Every commodity faces stories of counterfeiting or mislabeling. With ammonium sulfate, the focus on purity means buyers must choose sources with clear batch tracking, up-to-date analytical data, and open lines for technical queries. Working with trusted distributors or direct producers helps cut through supply chain fog.
I’ve seen field teams double-check in-house with simple tests: looking for color, clumping, and simple lab checks on nitrogen and sulfur content. Regular supplier audits, periodic lab verification, and keeping records of performance in the field can flag issues quickly. Some clients adopt QR code tracking, scanning every shipment and tying it to crop or production reports. It takes time, but it beats discovering an impurity problem after damages have run up costs.
Some industries face bans or restrictions on impurities based on heavy metals, radioactivity, or organic pollutants. Staying above regulatory scrutiny means choosing materials that meet or exceed national and international standards from the start. Chasing “good enough” grades after a problem starts always ends up more expensive.
Years of operating in the field show that proper storage, handling, and timing go hand-in-hand with a good product. Keeping ammonium sulfate dry, dosing according to soil tests, and blending with compatible materials make a clear difference from season to season. Tracking performance in the field—crop yield, protein levels, resistance to lodging—realizes the value of the input.
Mistakes often come from cutting corners on analysis, assuming one fertilizer source covers all nutrients, or rushing deliveries before verifying product certification. Having a trusted relationship with suppliers and transparency about specifications helps customers head off issues before they start. Most high-performing farms and manufacturers invest in education for their teams; the up-front effort pays off in reduced risk and stronger results.

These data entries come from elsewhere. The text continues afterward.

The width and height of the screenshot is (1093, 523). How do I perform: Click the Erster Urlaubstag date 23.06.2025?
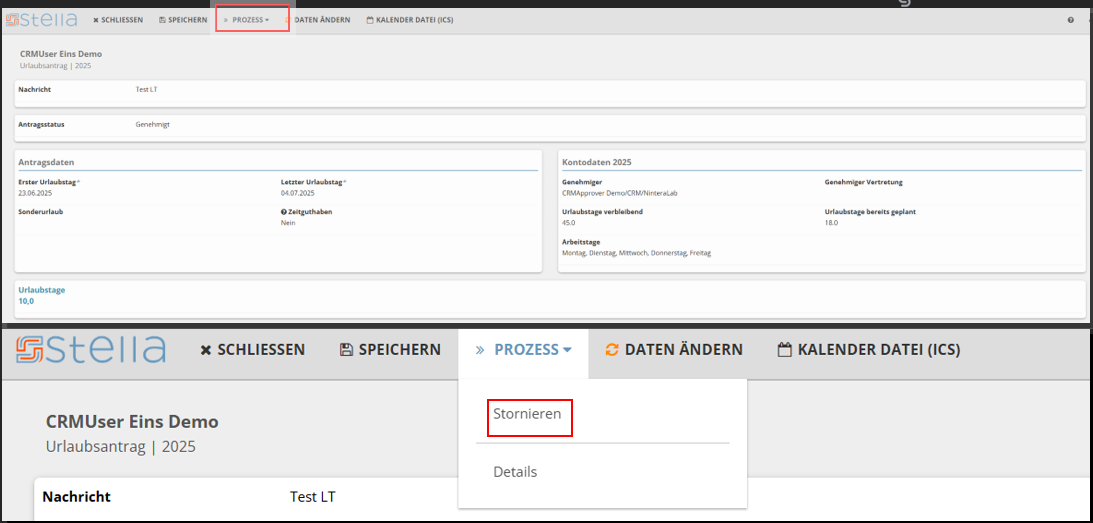point(33,192)
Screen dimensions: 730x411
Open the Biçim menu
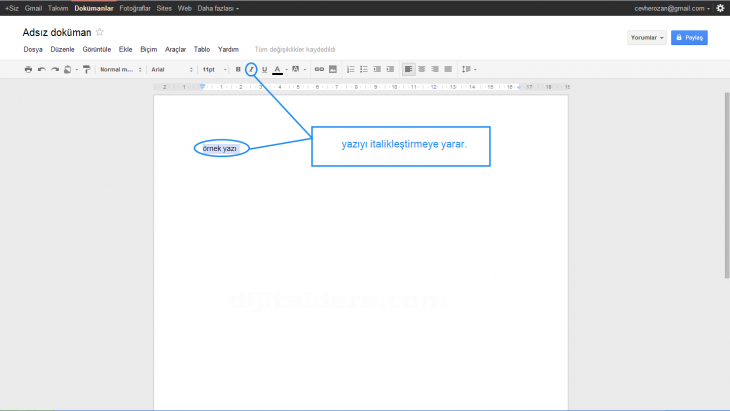click(149, 48)
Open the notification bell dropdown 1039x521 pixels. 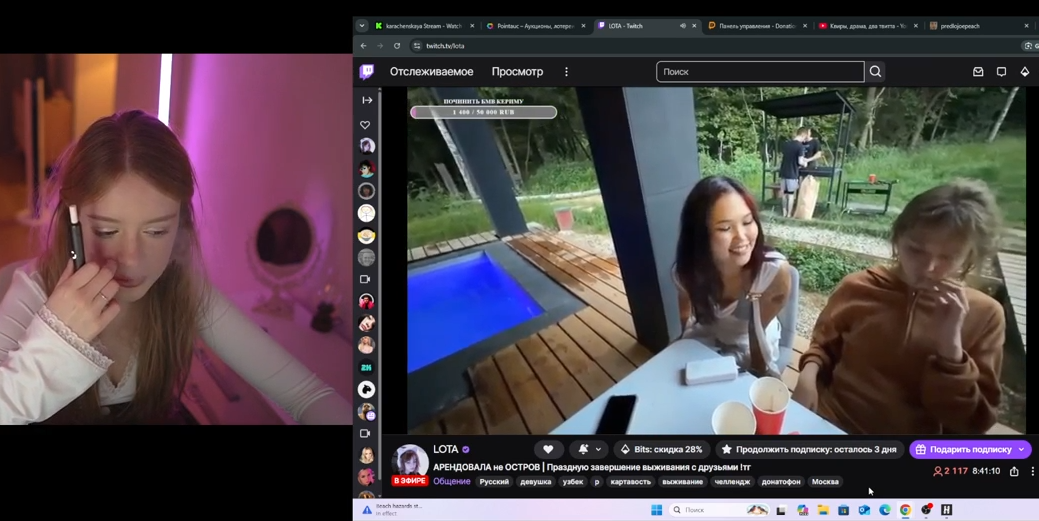(590, 449)
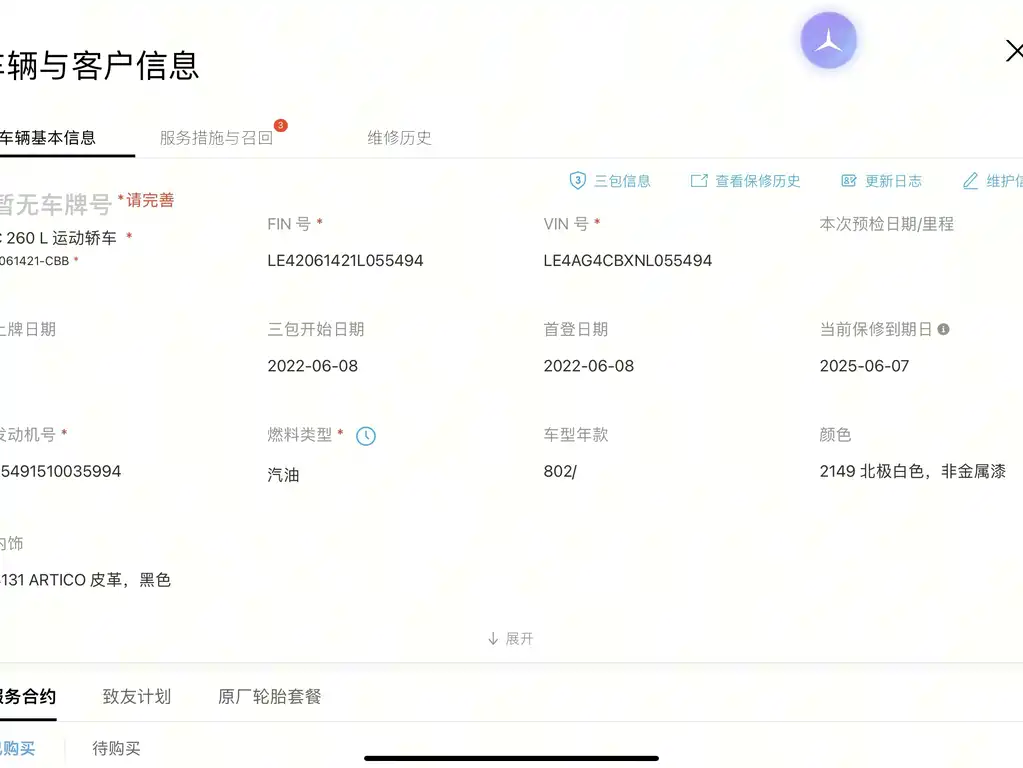Open the 致友计划 tab
Screen dimensions: 1023x768
point(137,696)
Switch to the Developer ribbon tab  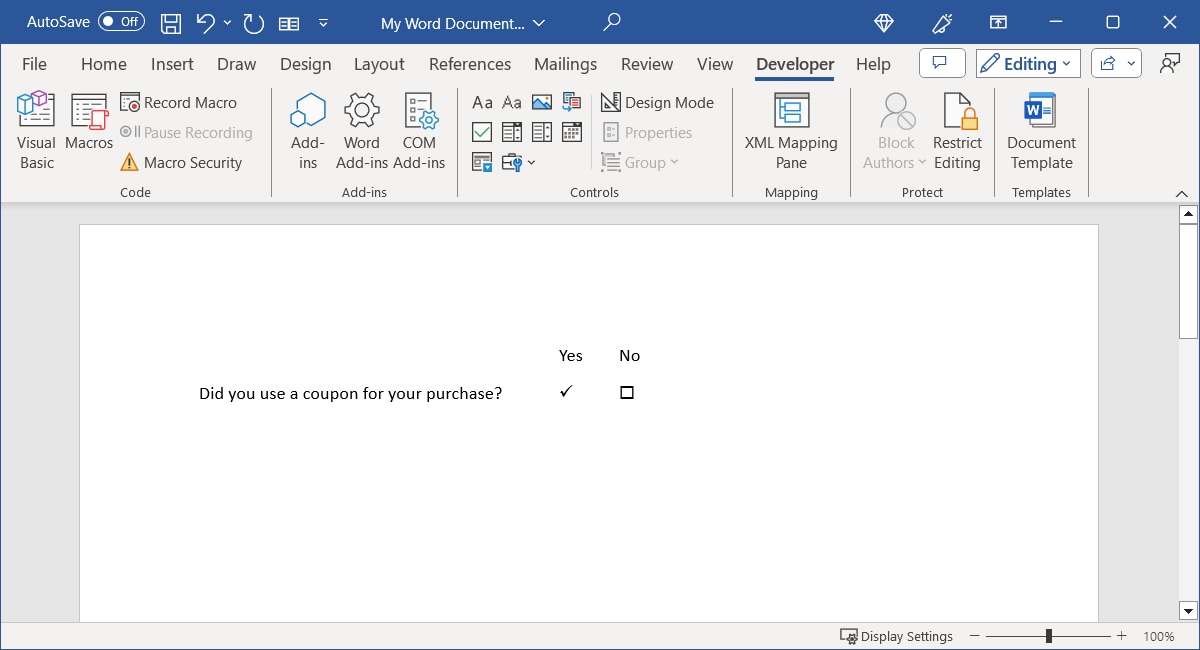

Ammonium sulfate at 99% sets itself apart by offering confidence to everyone from farm to final product. Its clarity of specification relieves the worry of hidden surprises, supports strong crop results, and stands up under the strictest lab requirements. The price premium pays for itself by avoiding lost time, bad batches, and regulatory blind spots.
For those consistently seeking to improve yields, deliver safer food, or ensure reproducibility in manufacturing and research, choosing high-purity ammonium sulfate is less about chasing purity for its own sake and more about securing everything that depends on reliable, high-quality ingredients every time. Experience, evidence from countless industries, and a track record of results all put this product in a class of its own—one that earns its keep year after year.